MODERATOR: You have likened Israeli policies to apartheid and its treatment of Palestinians with Native Americans. Can you explain your views on Israel?

REVEREND WRIGHT: Where did I liken them to that? Whoever wrote the question, tell me where I likened them.

Jimmy Carter called it apartheid. Jeremiah Wright didn't liken anything to anything. My position on Israel is that Israel has a right to exist, that Israelis have a right to exist, as I said, reconciled one to another.

Have you read the Link? Do you read the Link, Americans for Middle Eastern Understanding, where Palestinians and Israelis need to sit down and talk to each other and work out a solution where their children can grow in a world together, and not be talking about killing each other, that that is not God's will?

My position is that the Israel and the people of Israel be the people of God who are worrying about reconciliation and who are trying to do what God wants for God's people, which is reconciliation.

.....

MODERATOR: Can you elaborate on your comparison of the Roman soldiers who killed Jesus to the U.S. Marine Corps? Do you still believe that is an appropriate comparison and why?

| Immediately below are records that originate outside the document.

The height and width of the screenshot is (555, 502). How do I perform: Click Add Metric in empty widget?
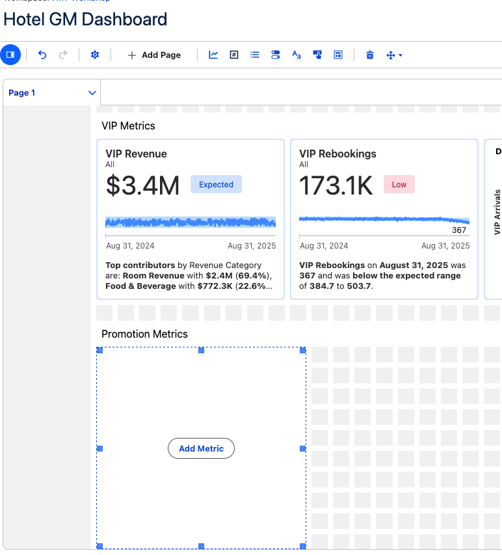click(201, 448)
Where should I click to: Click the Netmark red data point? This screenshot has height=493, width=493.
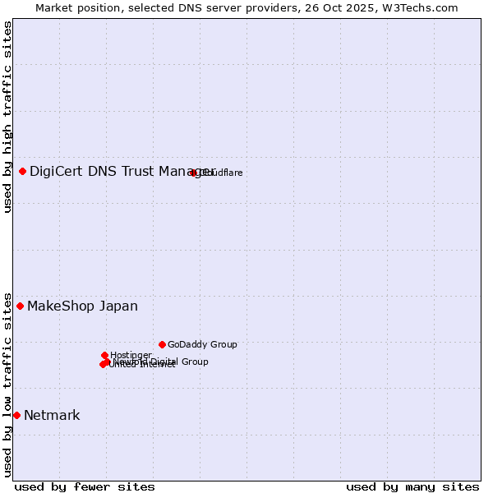pyautogui.click(x=16, y=415)
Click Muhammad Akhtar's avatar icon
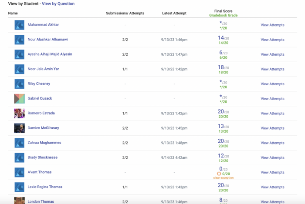This screenshot has height=204, width=305. (x=19, y=25)
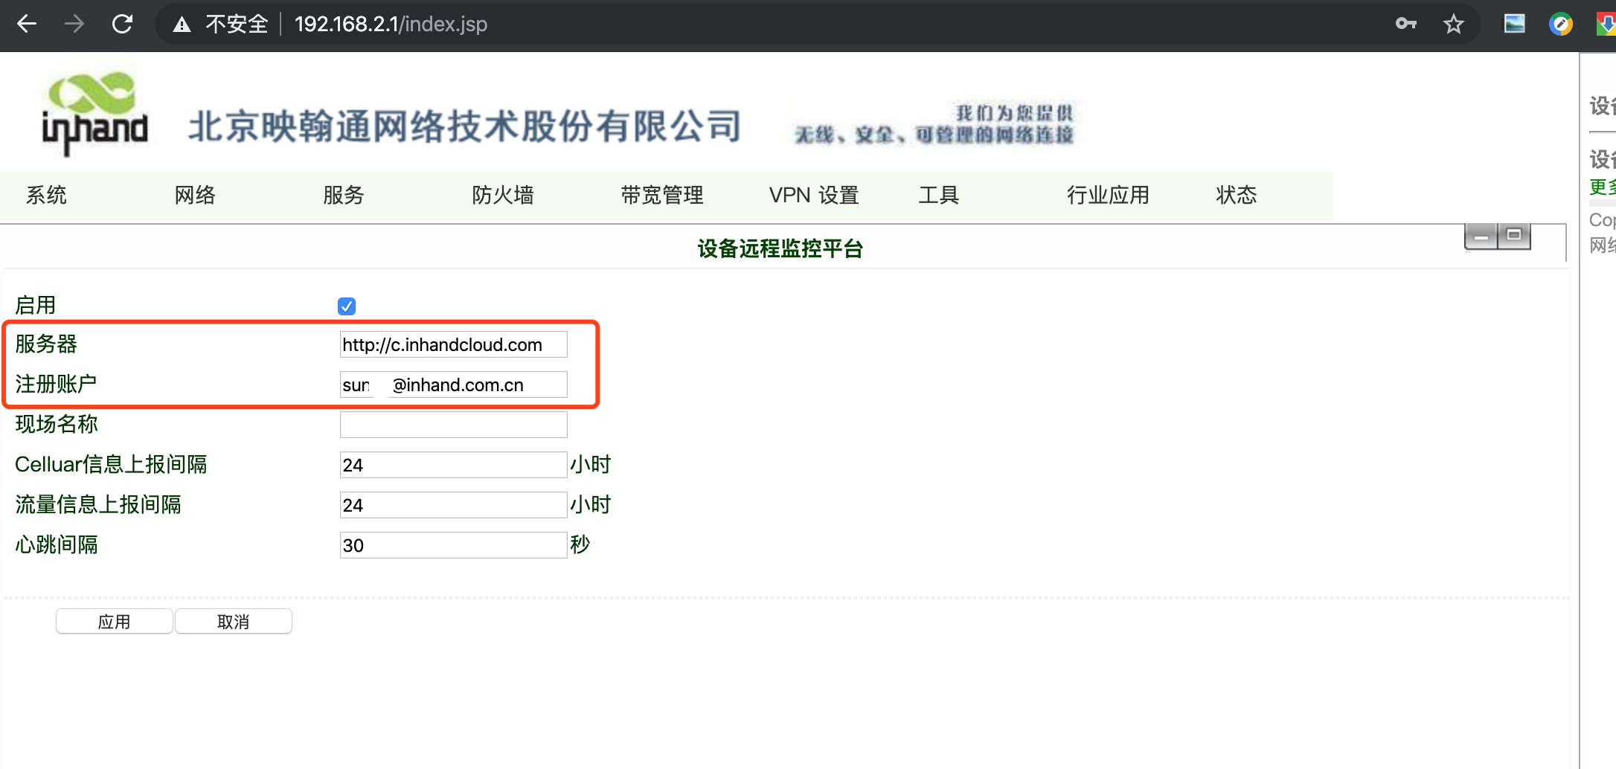The image size is (1616, 769).
Task: Click the 应用 button
Action: tap(115, 621)
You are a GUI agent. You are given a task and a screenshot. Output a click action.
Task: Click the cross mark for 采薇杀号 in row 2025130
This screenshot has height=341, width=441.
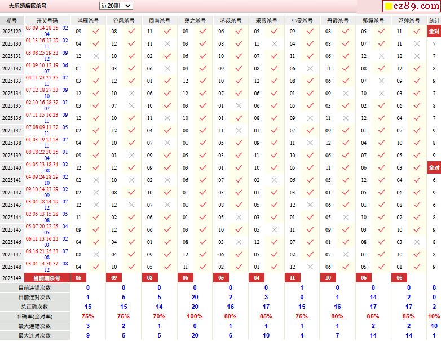pyautogui.click(x=275, y=44)
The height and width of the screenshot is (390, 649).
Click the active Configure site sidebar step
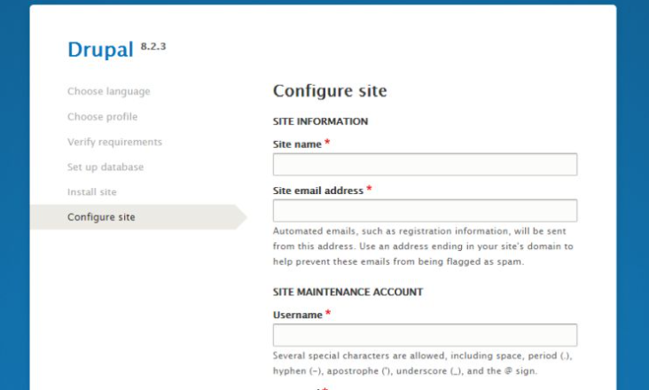click(x=102, y=217)
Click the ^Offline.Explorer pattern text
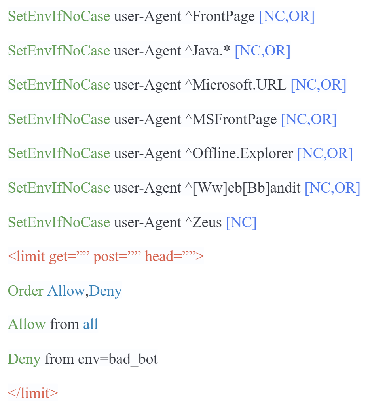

REVEREND WRIGHT: One of the things that will be covered at the symposium over the next two days is biblical history, which many of the working press are unfamiliar with...........That, yes, I can compare that. We have troops stationed all over the world, just like Rome had troops stationed all over the world, because we run the world. That notion of imperialism is not the message of the gospel of the prince of peace, nor of God, who loves the world.


....
MODERATOR: You first gained media attention, significant media attention for your sermons several weeks ago. Why did you wait so long before giving the public your side of the sound bite story?

REVEREND WRIGHT: As I said to Bill Moyers -- and he also edited this one out -- because of my mother's advice to me. My mother's advice was being seen all over the corporate media channels, and it's a paraphrase of the Book of Proverbs, where it is better to be quiet and be thought a fool than to open your mouth and remove all doubt.......

MODERATOR: Do you think it is God's will that Senator Obama be president?

REVEREND WRIGHT: I said I would offer myself for candidacy for vice president.
I have not offered myself for candidacy of God. I can't presume to know what God would want.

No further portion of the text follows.